# WRITTEN TASK A
Using the passage below on the concrete thermal energy storage pilot, explain in one to three sentences why the concrete's stored heat is used to turn feedwater back into steam.
# WRITTEN TASK B
According to the passage below on the concrete thermal energy storage pilot, which unit at the Gaston plant supplies the steam that charges the system?

World's Largest Concrete Thermal Energy Storage Pilot Successfully Tested

EPRI, in collaboration with Southern Company and Storworks, has recently completed testing of a pilot concrete thermal energy storage (CTES) system at Alabama Power’s Ernest C. Gaston Electric Generating plant (Gaston) marking the largest such pilot in the world. The technology was developed by Storworks.

The 10-MW-hour-electric (MWhe) energy storage solution (Figure 1) is charged using heat from supercritical steam generated by Gaston’s Unit 5. As designed, high-pressure steam from the power plant flows through tubes, heating the concrete, which stores the thermal energy until it is returned to the power plant by converting feedwater into steam to generate electricity in response to grid demand. The project received funding from the U.S. Department of Energy under award DE-FE0031761.

# EXTRACTED RECORDS
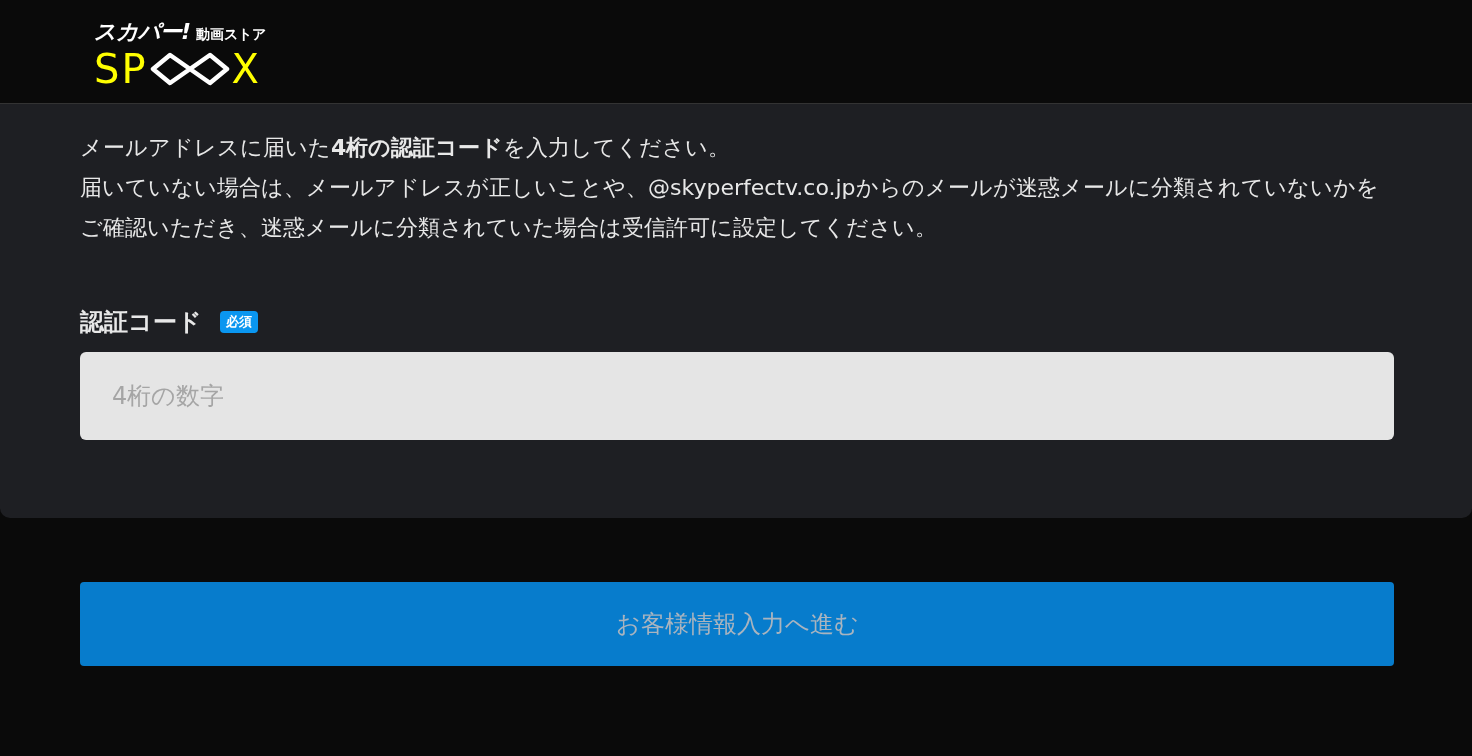  What do you see at coordinates (141, 322) in the screenshot?
I see `field-label: 認証コード` at bounding box center [141, 322].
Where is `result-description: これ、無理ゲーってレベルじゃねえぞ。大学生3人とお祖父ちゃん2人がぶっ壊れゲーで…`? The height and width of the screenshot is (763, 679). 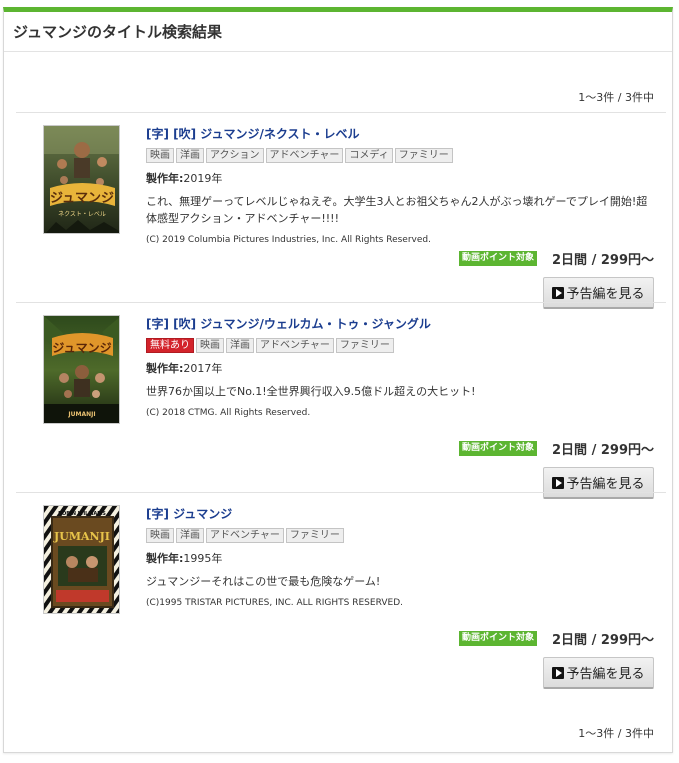 result-description: これ、無理ゲーってレベルじゃねえぞ。大学生3人とお祖父ちゃん2人がぶっ壊れゲーで… is located at coordinates (397, 210).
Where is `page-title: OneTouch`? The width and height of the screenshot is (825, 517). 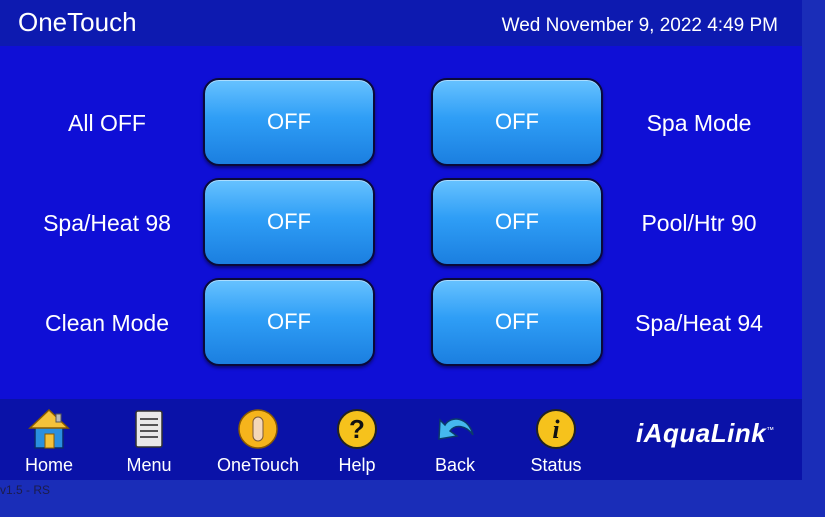 page-title: OneTouch is located at coordinates (78, 22).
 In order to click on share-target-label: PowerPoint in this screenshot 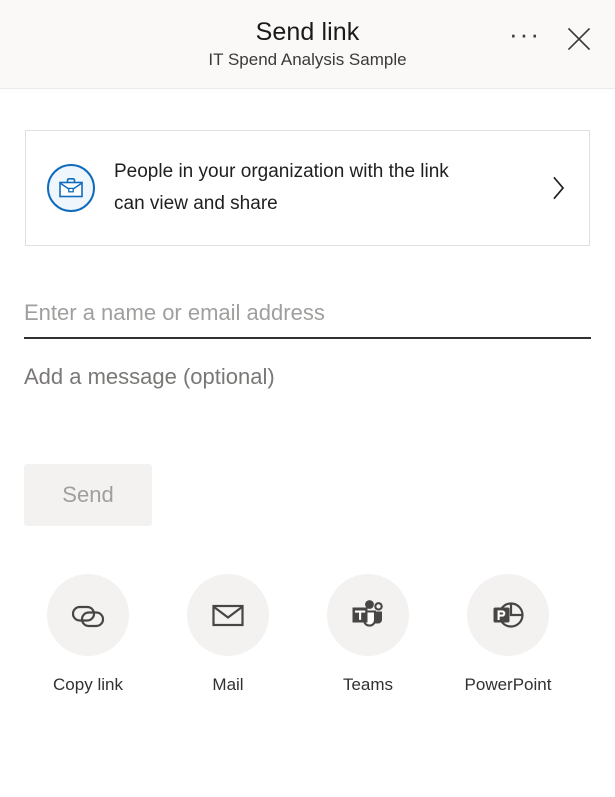, I will do `click(508, 684)`.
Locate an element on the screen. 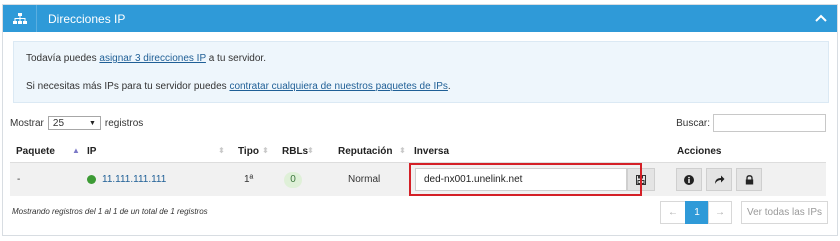 Image resolution: width=840 pixels, height=241 pixels. search-input is located at coordinates (770, 123).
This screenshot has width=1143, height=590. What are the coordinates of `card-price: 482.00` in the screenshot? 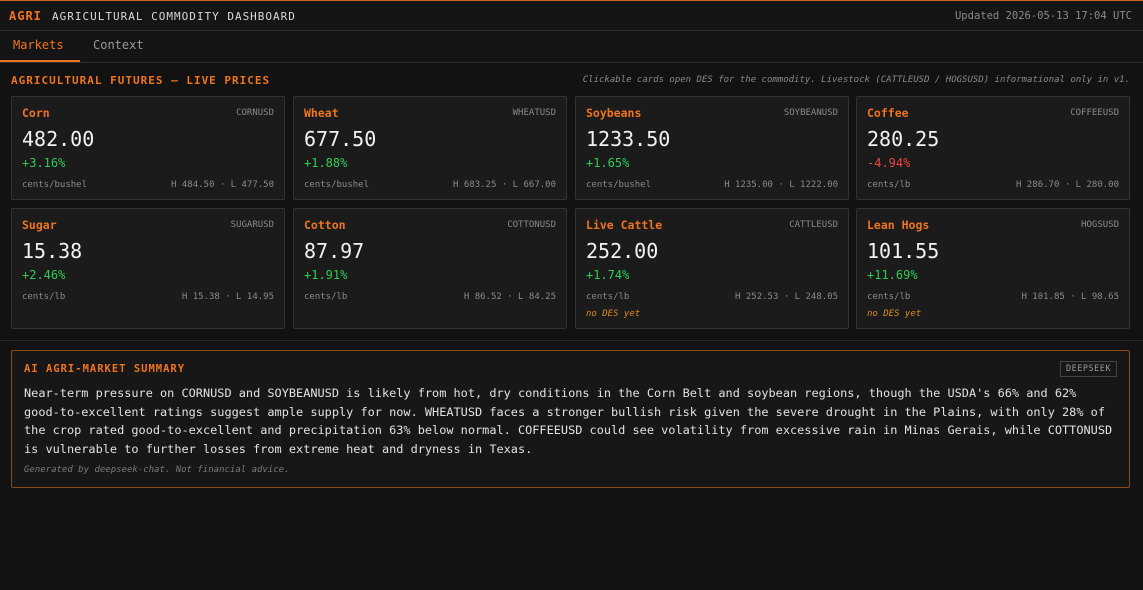 It's located at (58, 139).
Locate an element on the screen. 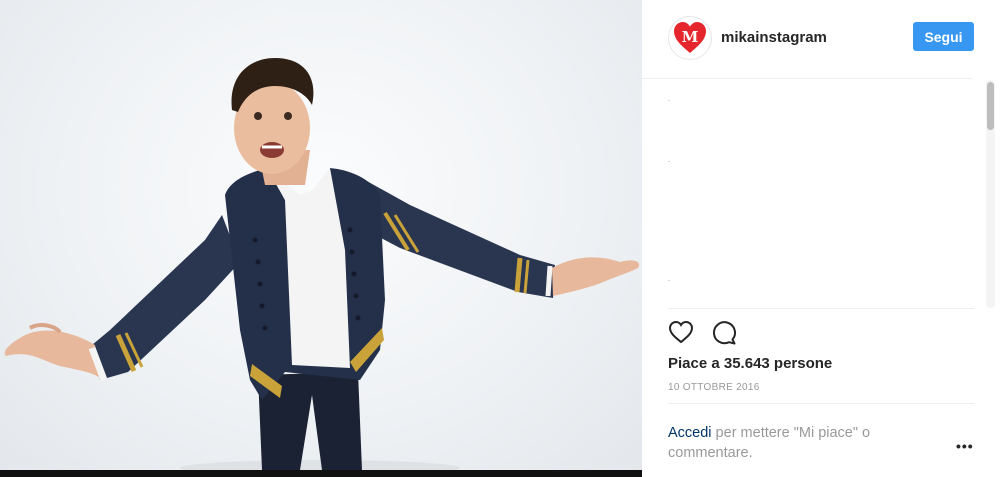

# WRITTEN REPLY A
The stored heat converts feedwater into steam so the power plant can generate electricity. This lets the plant release the stored energy in response to grid demand.

# WRITTEN REPLY B
Gaston's Unit 5.